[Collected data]
───

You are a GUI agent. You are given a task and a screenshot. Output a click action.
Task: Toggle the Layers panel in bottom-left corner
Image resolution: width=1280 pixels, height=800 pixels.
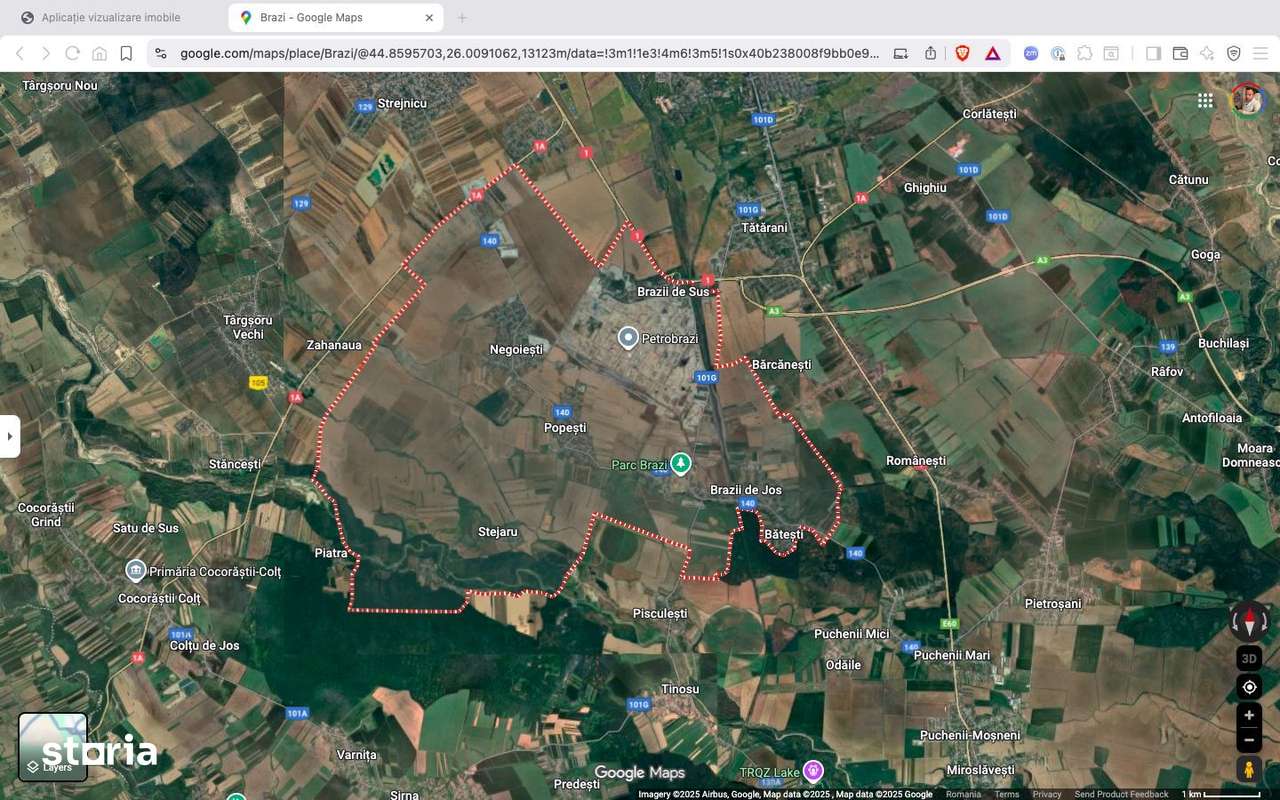[52, 744]
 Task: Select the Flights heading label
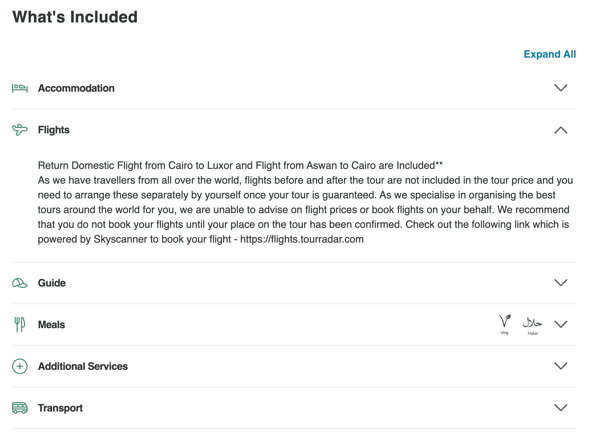coord(54,130)
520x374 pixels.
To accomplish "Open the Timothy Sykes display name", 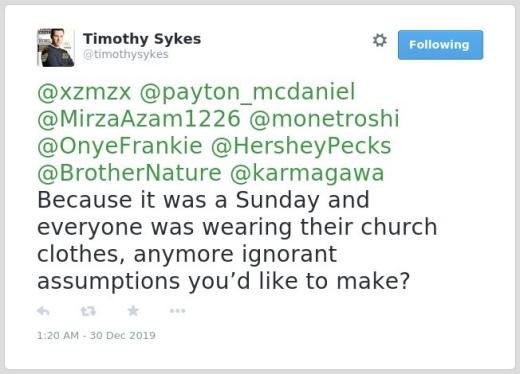I will [142, 39].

───

Restate the data word for word from its first line through the line with "520x374 pixels.", leaving out any picture along the way.

| Answer space |
You are a GUI agent. You are given a task and a screenshot. Output a click action.
Task: Toggle the Layers panel in bottom-left corner
Image resolution: width=1280 pixels, height=800 pixels.
[52, 744]
 Task: Select the Flights heading label
coord(54,130)
520x374 pixels.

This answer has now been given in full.